• Material shown:

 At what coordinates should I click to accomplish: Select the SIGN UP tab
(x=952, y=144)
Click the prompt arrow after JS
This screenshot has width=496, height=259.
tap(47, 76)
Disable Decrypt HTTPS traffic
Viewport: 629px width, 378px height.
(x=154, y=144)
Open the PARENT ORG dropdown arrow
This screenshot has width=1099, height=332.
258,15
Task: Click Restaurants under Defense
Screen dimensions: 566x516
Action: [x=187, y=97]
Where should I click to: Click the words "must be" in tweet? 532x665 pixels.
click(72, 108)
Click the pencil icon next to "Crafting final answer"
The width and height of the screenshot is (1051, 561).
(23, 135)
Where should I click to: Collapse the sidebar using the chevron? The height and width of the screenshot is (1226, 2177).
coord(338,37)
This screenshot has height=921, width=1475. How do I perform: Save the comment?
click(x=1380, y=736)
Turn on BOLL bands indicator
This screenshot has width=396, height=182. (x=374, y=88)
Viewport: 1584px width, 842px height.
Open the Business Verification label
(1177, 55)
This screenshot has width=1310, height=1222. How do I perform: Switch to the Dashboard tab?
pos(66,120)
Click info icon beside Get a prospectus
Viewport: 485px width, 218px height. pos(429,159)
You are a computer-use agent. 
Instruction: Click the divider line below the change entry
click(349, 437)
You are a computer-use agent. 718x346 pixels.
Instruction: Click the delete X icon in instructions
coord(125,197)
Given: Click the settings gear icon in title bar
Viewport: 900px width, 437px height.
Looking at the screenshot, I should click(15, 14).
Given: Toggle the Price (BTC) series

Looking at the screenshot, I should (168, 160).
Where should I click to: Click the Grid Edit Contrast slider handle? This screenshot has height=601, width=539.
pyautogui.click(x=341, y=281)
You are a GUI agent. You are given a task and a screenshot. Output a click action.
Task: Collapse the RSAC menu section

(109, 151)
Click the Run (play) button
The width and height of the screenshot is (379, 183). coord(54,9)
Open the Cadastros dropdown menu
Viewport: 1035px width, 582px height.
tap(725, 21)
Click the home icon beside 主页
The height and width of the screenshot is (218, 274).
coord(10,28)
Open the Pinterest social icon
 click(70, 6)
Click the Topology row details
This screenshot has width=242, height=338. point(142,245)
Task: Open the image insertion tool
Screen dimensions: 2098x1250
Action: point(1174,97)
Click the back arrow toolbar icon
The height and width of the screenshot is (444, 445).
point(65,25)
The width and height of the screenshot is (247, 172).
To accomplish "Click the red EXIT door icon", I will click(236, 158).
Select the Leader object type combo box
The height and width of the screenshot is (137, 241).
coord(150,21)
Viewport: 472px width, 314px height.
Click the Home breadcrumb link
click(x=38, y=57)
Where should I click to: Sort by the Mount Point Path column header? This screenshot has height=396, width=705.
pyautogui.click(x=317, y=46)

• Given problem:
Report each line of the records above that contains the string "Open". Case counts.

• Task answer:
Open the PARENT ORG dropdown arrow
Open the Business Verification label
Open the Cadastros dropdown menu
Open the Pinterest social icon
Task: Open the image insertion tool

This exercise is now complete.